*** Begin section ***

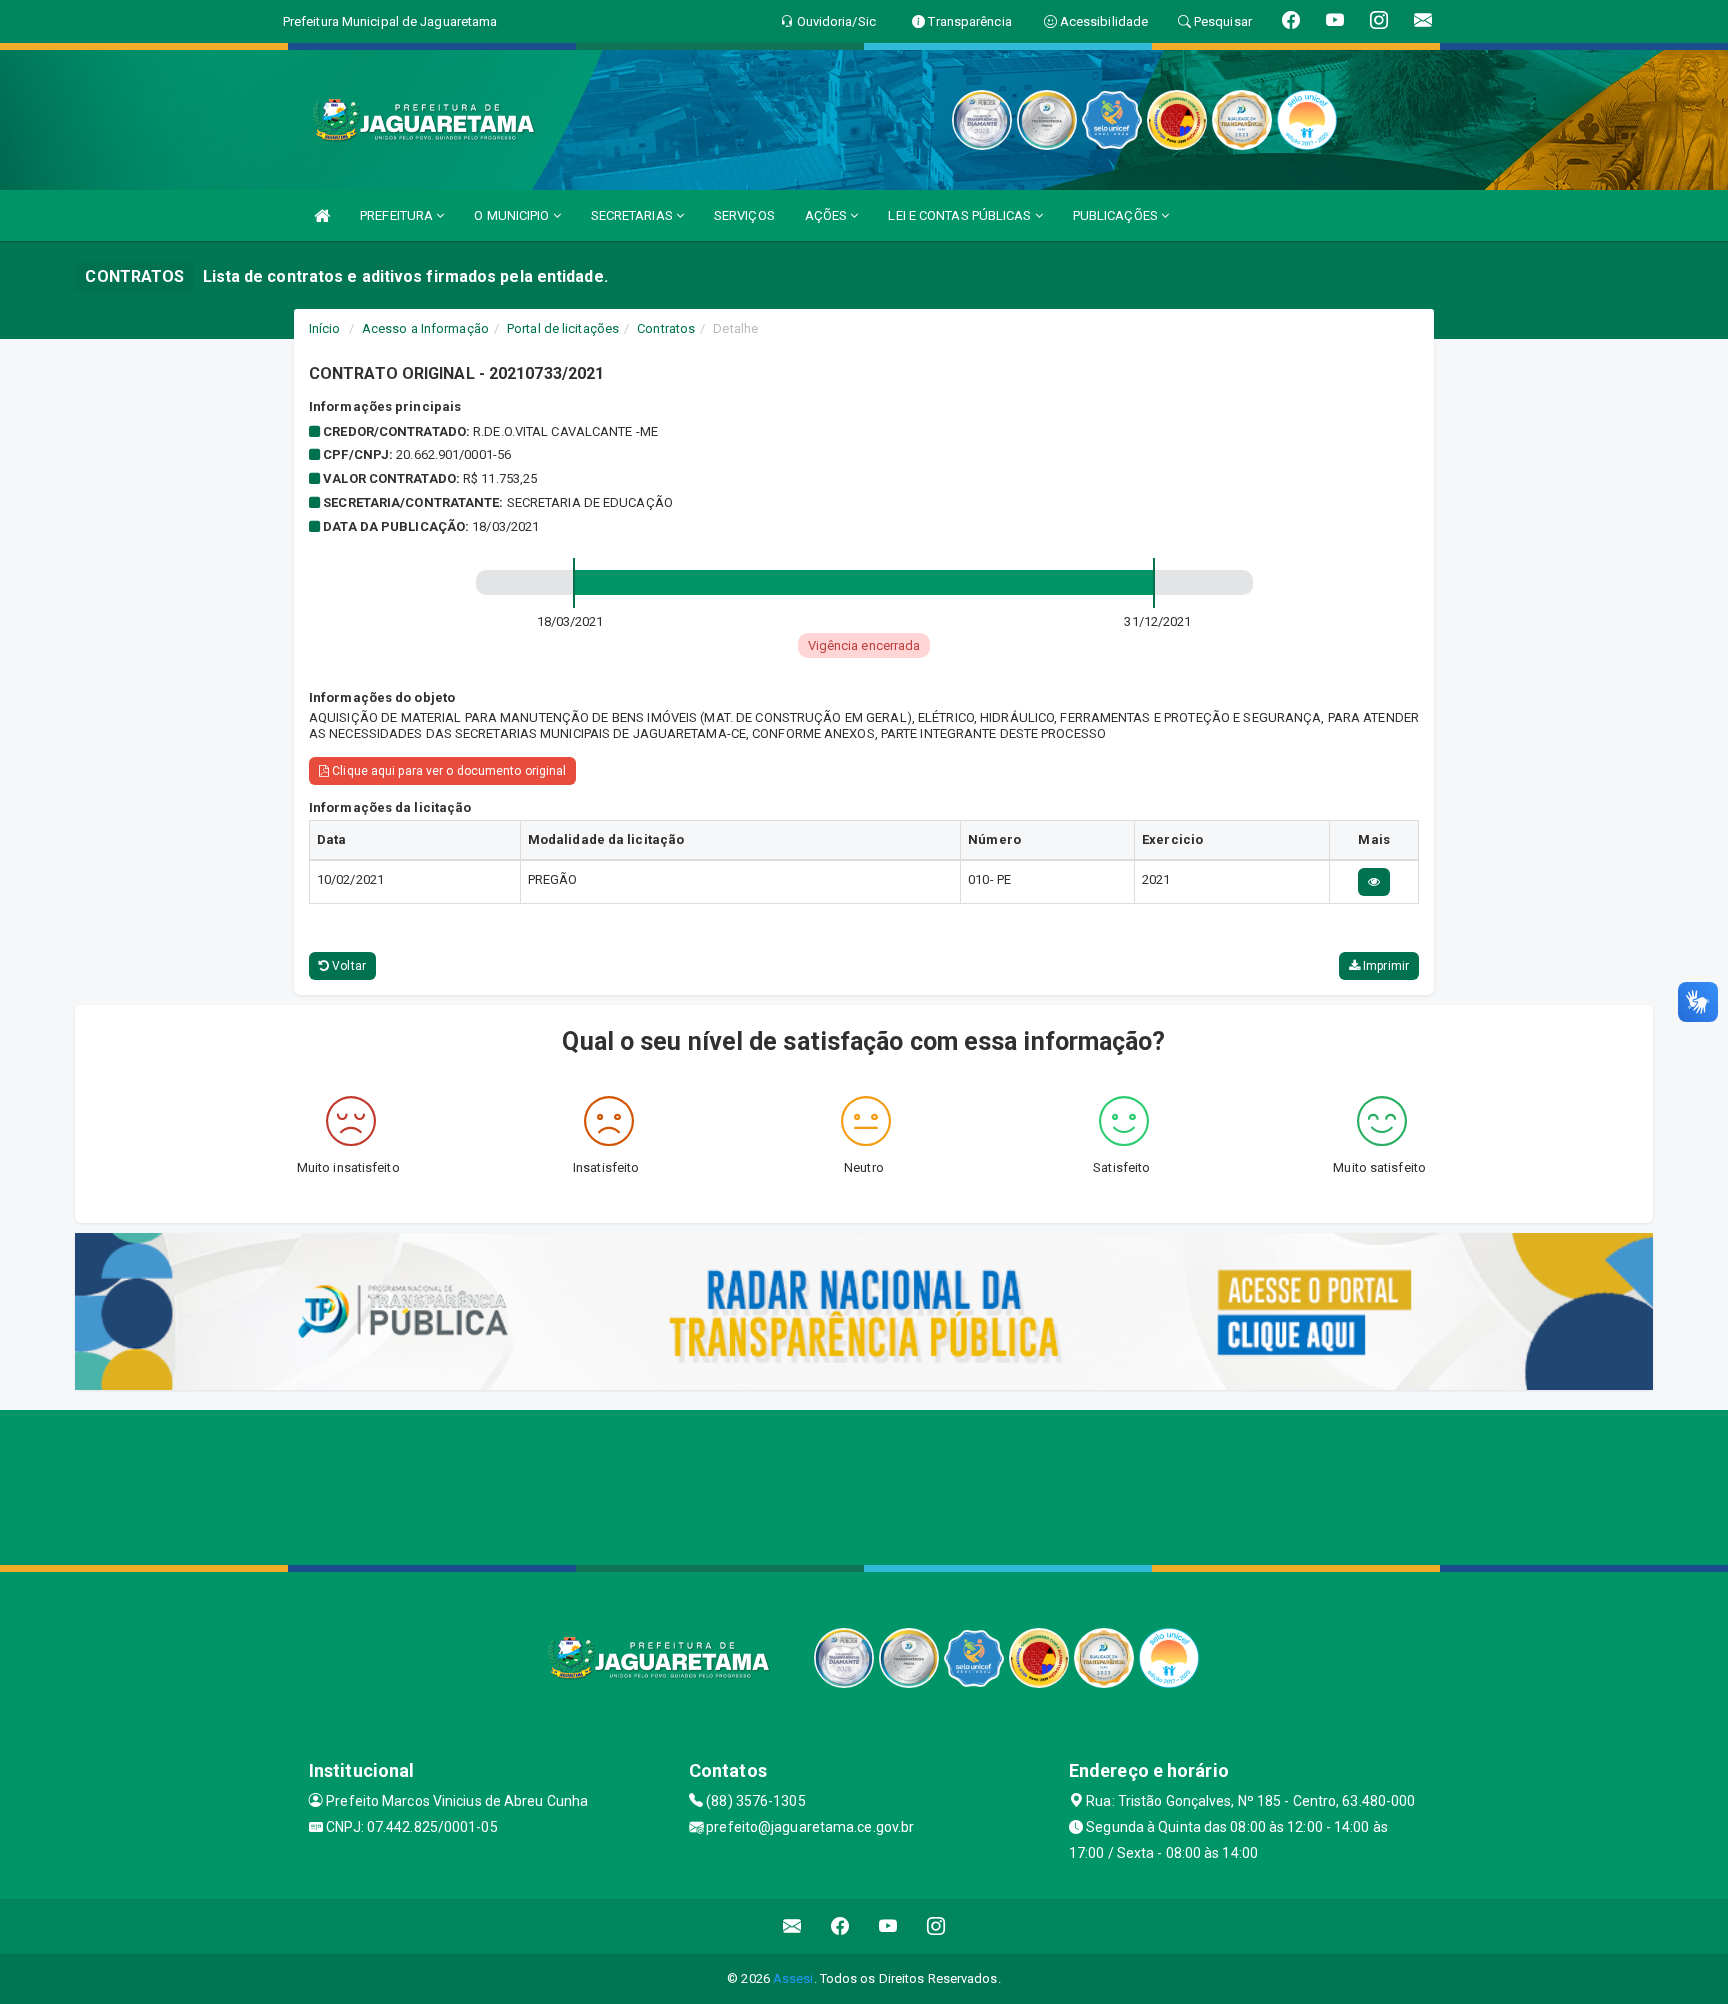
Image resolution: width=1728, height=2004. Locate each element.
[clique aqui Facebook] (840, 1926)
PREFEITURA (398, 215)
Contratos (666, 328)
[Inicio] (322, 215)
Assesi (793, 1978)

*** End section ***

Word for word, write out the whole listing, keeping none of the pictures.

Image resolution: width=1728, height=2004. Locate each element.
[clique aqui Facebook] (840, 1926)
PREFEITURA (398, 215)
Contratos (666, 328)
[Inicio] (322, 215)
Assesi (793, 1978)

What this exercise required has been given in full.